Biomarker or biomarker testing

Dr. Tainsky has developed a technology that takes advantage of the responses of the human immune system to identify cancer-associated proteins that bind to antibodies present in the blood of cancer patients but not in the blood of healthy subjects or those with benign diseases. Dr. Tainsky is working to develop a non-invasive screening test for the early detection of lung cancer by using cancer-associated antigens as biomarkers.

Dr. Shofer’s research builds on work of earlier investigators who developed a lung cancer risk signature based on genetic changes in lung cells in smokers. Dr. Shofer hypothesizes that the lung cancer risk signature model is an indicator of how lung cells change during the process of cancer development. Should his hypothesis be correct, the lung cancer risk signature could be established as a sensitive biomarker capable of diagnosing patients with lung cancer by checking cells taken from the throat using a swab.

Dr. Borgia is working to develop new biomarkers to strengthen the capabilities of the existing blood test for identifying the presence of metastatic progress in non-small cell lung cancer that he has developed. He plans to adapt the blood test to a diagnostic card format so that high-risk individuals can put blood droplets on diagnostic cards at home and mail them to a test facility where the blood will be extracted and tested for the biomarkers in the panel.
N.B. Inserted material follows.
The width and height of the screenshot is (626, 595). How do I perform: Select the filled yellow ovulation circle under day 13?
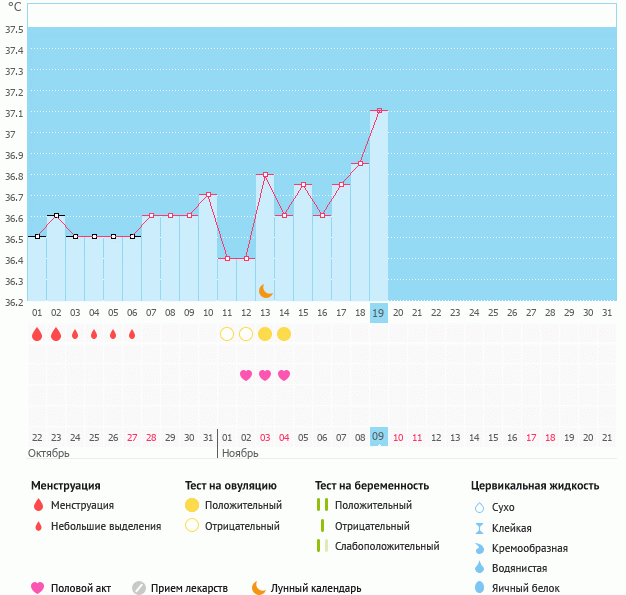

Dr. Borgia has developed a blood test for identifying the presence of metastatic progression in non-small cell lung cancer. His current project allows for revision of the test to improve its accuracy and potentially reach an accuracy rate that will allow it to be useful as a stand-alone staging test.

Dr. Yendamuri is conducting a clinical trial among stage-1 non-small cell lung cancer patients to confirm a microRNA signature for the prediction of the recurrence of lung cancer after surgery. He then will develop a blood-based microRNA profile for the detection of lung cancer recurrence.

The CHFR gene is a gene that has undergone changes in its DNA. Dr. Brandes is studying how the CHFR gene predicts a non-small cell lung cancer patient’s response to chemotherapy.

The key proteins driving the growth of new blood vessels in tumors are the vascular endothelial growth factor (VEGF) and its main receptors. Dr. Innocenti is studying how the level of these factors varies in the tumors of non-small cell lung cancer patients. He is also determining whether there is a genetic basis for the difference in their levels and what the role of these proteins in helping patients live longer is.

Dr. Bennett is evaluating potential biomarkers for their use in identifying lung cancer patients by comparing blood samples taken from patients with lung cancer and from patients without lung cancer. His goal is to build a panel of biomarkers that will aid in diagnosis.

Dr. Borgia is developing a process based on biomarkers derived from tissue and clinical factors such as age, smoking history, histology, and stage of diagnosis of lung cancer. This process will identify which patients with advanced-stage lung cancer will respond to medical treatment and thus qualify for surgery that potentially could cure the cancer.

Dr. Mazzone is identifying exhaled breath biomarkers for the detection of early-stage lung cancer. This breath biomarker work may also lead to a new way to characterize lung cancers, determine their prognosis, and predict and monitor their response to therapy.